Известно, что в определенный момент жизни, лет в двадцать, знатный юноша, «донжуан», пережил религиозное обращение. Карденас рассказывает, что когда Маньяра направлялся ночью на любовное свидание, он получил удар по голове, упал и услышал голос, заказывавший гроб для него как для мертвеца. Охваченный ужасом, Маньяра вернулся домой и позднее узнал, что на том свидании его бы встретили наемные убийцы, охотившиеся за ним. С того момента юноша изменил свой образ жизни и в 1648 г. женился на Иерониме Карильо да Мендоза (милошевской Джироламе), которая умерла молодой. После краткого пребывания у кармелитов Маньяра добился того, что его приняли в Братство Милосердия; в 1662г. его избрали главой Братства.

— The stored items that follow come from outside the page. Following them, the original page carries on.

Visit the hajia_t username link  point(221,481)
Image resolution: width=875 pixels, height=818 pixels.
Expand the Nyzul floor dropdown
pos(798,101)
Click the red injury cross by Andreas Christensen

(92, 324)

Маньяра много способствовал оживлению деятельности Братства, разным ее видам — делам милосердия и призрения, делам духовным. Воздействие его усилий было так велико, что многие знатные люди в Севилье вступили в Братство; рядом с его помещениями были построены приют для бедных, лазарет для больных, которых нигде больше не принимали; было создано также объединение людей, помогавших приговоренным к смерти. Наконец, Маньяра многое сделал для обращения в христианство мусульман, проживавших в Севилье. Он умер, окруженный почитанием и молвой о его святости, 9 мая 1679 года. Его похоронили у входа в церковь Братства, облаченного в одежды рыцаря ордена Калатравы, по тому церемониалу, по которому хоронили бедных, призреваемых Братством. Два месяца спустя его останки были перенесены в крипту, под главный алтарь; там они и покоятся до сих пор.
27
Дон Жуан — один из важнейших архетипов европейской литературы, во всяком случае —ч? начала XVII в. Специалисты спорят о происхождении этого персонажа; несомненно, однако, что первое его литературное воплощение — пьеса Тирсо де Молины «Севильский озорник, или Каменный гость» (1630). Здесь уже в самом названии соединены два полюса драмы: беззастенчивый распутник–либертин и орудие неумолимого возмездия. В итальянской комедии двух последующих столетий упор делался на фарсовую сторону сюжета. Более сложными и цельными были версии Мольера— «Дон Жуан, или Каменный гость» (1665) — и Гольдони — «Дон Жуан, или Наказание распутника» (1730); мы выделяем их из множества других из‑за известности авторов. Романтизм также внес свою лепту в этот миф, облекая Дон Жуана то в экзистенциальную тоску, то в желчный сатанизм. В этой связи достаточно назвать имена Байрона, Пушкина, Мюссе, Зорильи. Новые, изощренные интерпретации мифа появлялись и в XX веке. Стоит отметить, что почти все авторы, обращавшиеся к этой теме, заканчивали свои сочинения смертью героя, истолкованной так или иначе как наказание (само–наказание) за прожитую жизнь. Лишь очень немногие, и среди них Милош, предполагают возможность искупления в финале.
Справка эта была бы неполна, если бы мы не упомянули о множестве музыкальных воплощений этого образа. На протяжении всего XVII в. Дон Жуан, особенно в Италии и в Германии, был главным героем комических народных опер, пантомим и балетов. Среди самых знаменитых композиторов, писавших на этот сюжет, следует назвать Перселла («Ли- бертин», 1676), Глюка («Дон Жуан, или Каменный гость», 1760), Моцарта («Дон Жуан», 1787) и Рихарда Штрауса («Дон Жуан», 1889).